RE: Revisit Pig Philosophy?

2009-09-21 Thread Santhosh Srinivasan
Hey Milind,

Varaha is a boar and not a pig :) I agree with you on the point that Pig
and Pig Latin have not been clearly defined and most times they are used
interchangeably.

Santhosh 

-Original Message-
From: Milind A Bhandarkar [mailto:mili...@yahoo-inc.com] 
Sent: Friday, September 18, 2009 8:02 PM
To: pig-dev@hadoop.apache.org
Cc: pig-dev@hadoop.apache.org
Subject: Re: Revisit Pig Philosophy?

It's Friday evening, so I have some time to discuss philosophy ;-)

Before we discuss any question about revisiting pig philosophy, the
first question that needs to be answered is what is pig ? (this
corresponds to the Hindu philosophy's basic argument, that any deep
personal philosophical investigations need to start with a question
koham? (in Sanskrit, it means 'who am I?'))

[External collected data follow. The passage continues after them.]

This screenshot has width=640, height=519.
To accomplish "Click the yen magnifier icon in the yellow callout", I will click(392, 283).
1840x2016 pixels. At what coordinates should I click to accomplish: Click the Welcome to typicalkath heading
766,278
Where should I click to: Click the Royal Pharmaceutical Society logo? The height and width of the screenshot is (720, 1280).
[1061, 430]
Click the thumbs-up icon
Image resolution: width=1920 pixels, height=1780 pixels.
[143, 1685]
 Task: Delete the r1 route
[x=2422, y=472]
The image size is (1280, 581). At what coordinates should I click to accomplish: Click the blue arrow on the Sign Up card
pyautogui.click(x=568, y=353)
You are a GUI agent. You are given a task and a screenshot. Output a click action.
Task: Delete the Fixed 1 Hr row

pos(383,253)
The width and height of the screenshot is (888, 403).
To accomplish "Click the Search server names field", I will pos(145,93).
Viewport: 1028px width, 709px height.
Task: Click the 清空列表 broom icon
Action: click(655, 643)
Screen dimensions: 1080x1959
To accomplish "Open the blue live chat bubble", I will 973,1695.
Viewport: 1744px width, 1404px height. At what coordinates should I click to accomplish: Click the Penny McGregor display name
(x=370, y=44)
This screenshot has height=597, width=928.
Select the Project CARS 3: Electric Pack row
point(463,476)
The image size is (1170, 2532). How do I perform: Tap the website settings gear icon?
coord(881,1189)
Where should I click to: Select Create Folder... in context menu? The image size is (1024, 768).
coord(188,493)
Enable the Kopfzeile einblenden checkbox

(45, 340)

So, coming back to approx 4000 years after the origin of that
philosophy, we need to ask what is pig? (incidentally, pig, or varaaha
in Sanskrit, was the second incarnation of lord Vishnu in hindu
scriptures, but that's not relevant here.)

What we need to decide is, is pig is a dataflow language ? I think not.
Pig Latin is the language. Pig is referred to in countless slide decks
( aka pig scriptures, btw I own 50% of these scriptures) as a runtime
system that interprets pig Latin, kind of like java and jvm. (Duality of
nature, called dwaita philosophy in sanskrit is applicable here. But I
won't go deeper than that.)

So, pig-Latin-the-language's stance  could still be that it could be
implemented on any runtime. But pig the runtime's philosophy could be
that it is a thin layer on top of hadoop. And all the world could
breathe a sigh of relief. (mostly, by not having to answer these
philosophical questions.)

So, 'koham' is the 4000 year old question this project needs to answer.
That's all.

AUM.. (it's Friday.)

- (swami) Milind ;-)

On Sep 18, 2009, at 19:05, Jeff Hammerbacher ham...@cloudera.com
wrote:

 Hey,

 2. Local mode and other parallel frameworks

 snip
 Pigs Live Anywhere

 Pig is intended to be a language for parallel data processing. It is 
 not tied to one particular parallel framework. It has been 
 implemented first on hadoop, but we do not intend that to be only on 
 hadoop.
 /snip

 Are we still holding onto this? What about local mode? Local mode is 
 not being treated on equal footing with that of Hadoop for practical 
 reasons. However, users expect things that work on local mode to work

 without any hitches on Hadoop.

 Are we still designing the system assuming that Pig will be stacked 
 on top of other parallel frameworks?


 FWIW, I appreciate this philosophical stance from Pig. Allowing 
 locally tested scripts to be migrated to the cluster without breakage 
 is a noble goal, and keeping the option of (one day) developing an 
 alternative execution environment for Pig that runs over HDFS but uses

 a richer physical set of operators than MapReduce would be great.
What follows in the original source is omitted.